12. The method of claim 11, further comprising:

creating an indexed entry associated with the electronic document, the indexed entry indicating whether the electronic content contained in the electronic document may be displayed on the identified type of computing device; and

inserting the indexed entry into a searchable index, the indexed entry being ranked within the searchable index.

13. The method of claim 1, wherein the identified type of computing device comprises a computing device that is capable of displaying electronic content having one or more predetermined formats.

14. The method of claim 13, wherein the computing device comprises a wireless device.

15. The method of claim 1, wherein the identified type of computing device comprises a predetermined brand or model of computing device.

16. The method of claim 1, wherein the determined format is selected from a group consisting of an XHTML (Extensible Hypertext Markup Language) format, an HTML (Hypertext Markup Language) format, a WML (Wireless Markup Language) format, and a cHTML (compact HTML) format.

17. A computer program product tangibly embodied in an information carrier, the computer program product including instructions that, when executed, perform a method for classifying electronic content, the method comprising:

obtaining an electronic document that is stored in a computing system, the electronic document having electronic content;

parsing the electronic document and identifying one or more document features of the electronic document;

analyzing the identified document features to determine a format of the electronic content contained in the electronic document, the determined format being based upon one or more indicators provided by the identified document features; and

based upon the determined format and the identified document features, specifying whether the electronic content contained in the electronic document may be displayed on a predetermined type of computing device.

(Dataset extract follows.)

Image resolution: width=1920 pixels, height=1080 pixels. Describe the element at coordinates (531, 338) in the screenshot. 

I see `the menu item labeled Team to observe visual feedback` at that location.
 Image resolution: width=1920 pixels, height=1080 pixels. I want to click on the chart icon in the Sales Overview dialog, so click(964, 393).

18. A system for classifying electronic content, the system comprising:

means for receiving an electronic document;

means for determining a format of electronic content contained in the electronic document; and

means for specifying whether the electronic content contained in the electronic document may be displayed on a predetermined type of computing device based upon the determined format.

19. A method for classifying electronic content, the method comprising:

obtaining an electronic document from a computing system;

identifying a document type for the document using an explicit document type identifier associated with the document;

analyzing one or more document features and the identified document type to determine a format of electronic content contained in the electronic document, the determined format being implied by one or more indicators provided by the identified document features; and

based upon the determined format, specifying whether the electronic content contained in the electronic document may be displayed on an identified type of computing device.

20. A method for classifying electronic content, the method comprising:

obtaining from a computing system an electronic document having electronic content;

identifying a plurality of document features of the electronic document;

calculating a document score based on the plurality of document features; and

specifying whether the electronic content contained in the electronic document may be displayed on an identified type of computing device, based on the document score.

21. The method of claim 20, wherein the document features comprise implied document features.

22. The method of claim 21, wherein the document features comprise content-based document features.